* [Requirements] Reproduce the entries verbatim, starting at the line that contains "Screen dimensions: 1190x407" and ending with the last line of the entries, both ends included. Leave the pictures out of your answer.

+-------+

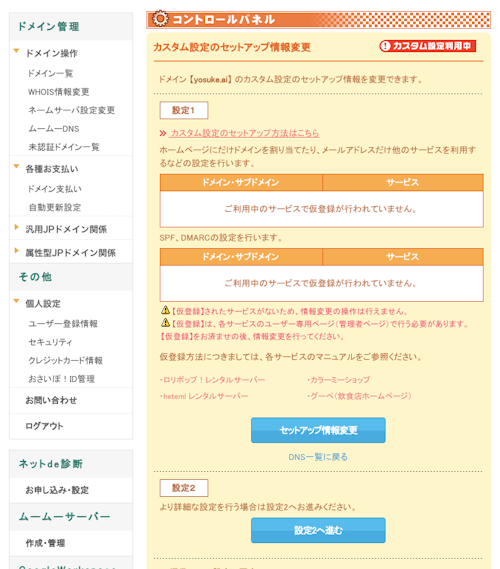Follow the DNS一覧に戻る link
Viewport: 500px width, 569px height.
[318, 457]
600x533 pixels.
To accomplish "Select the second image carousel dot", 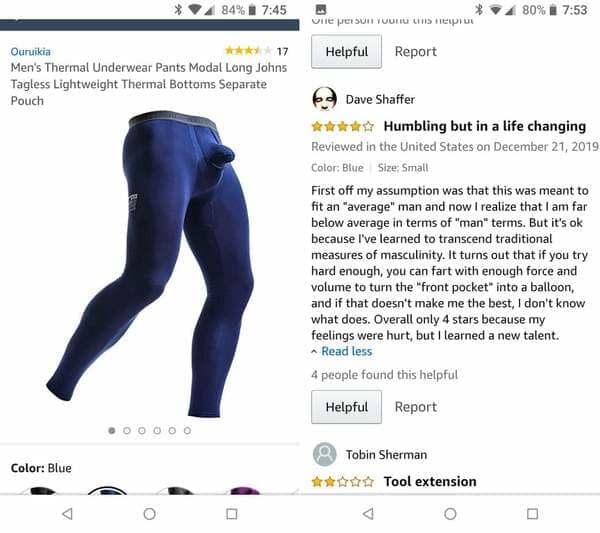I will tap(127, 430).
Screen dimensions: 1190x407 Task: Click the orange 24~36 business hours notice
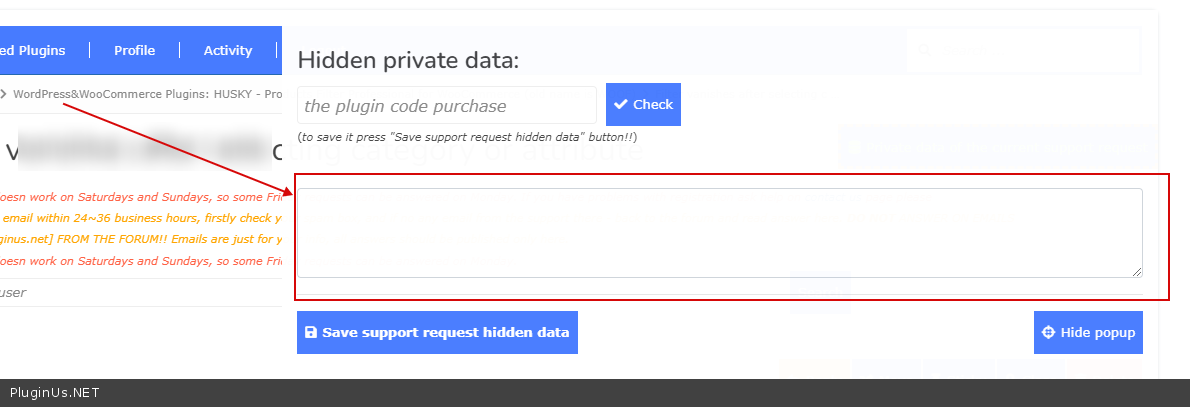pos(140,218)
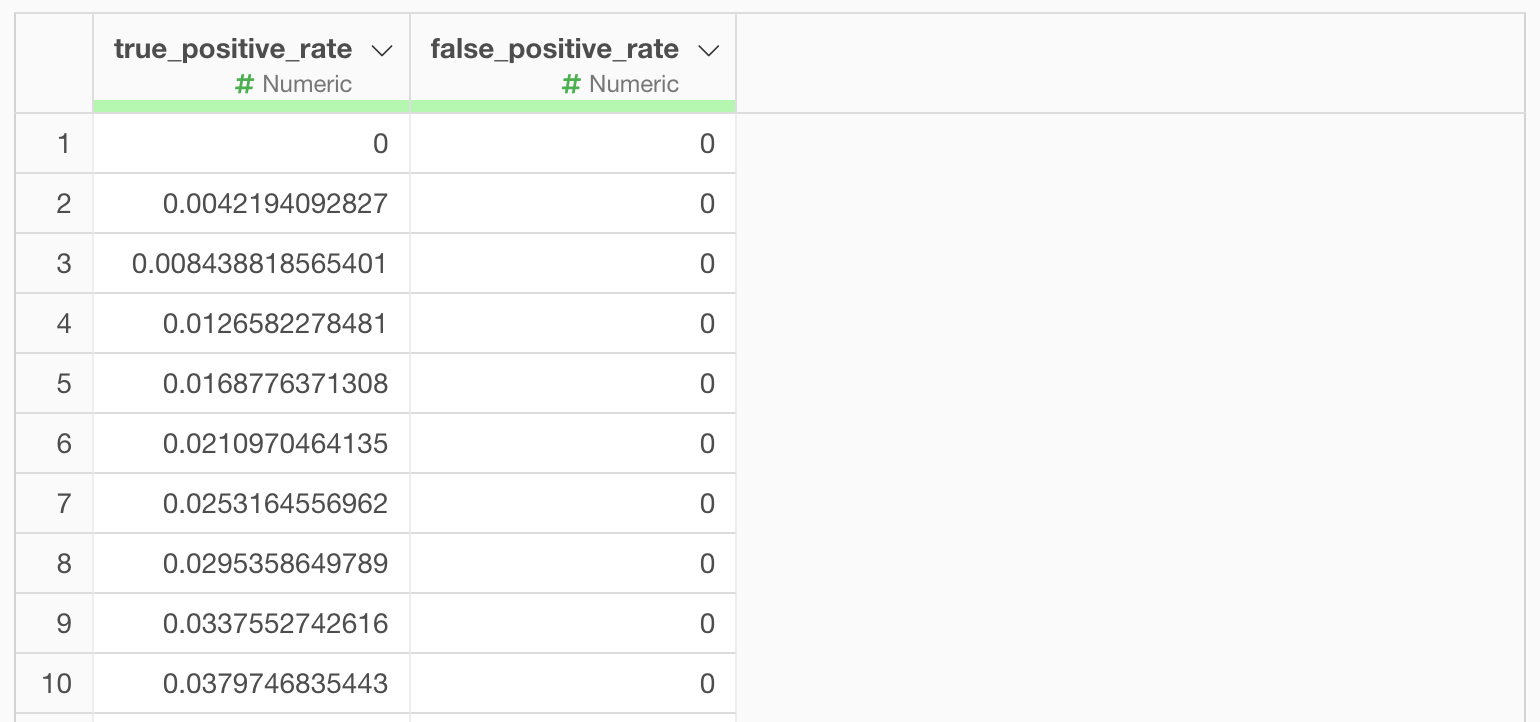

+-------+

* [Result of this exercise]
Screen dimensions: 1190x407 Task: Click the orange 24~36 business hours notice
pos(140,218)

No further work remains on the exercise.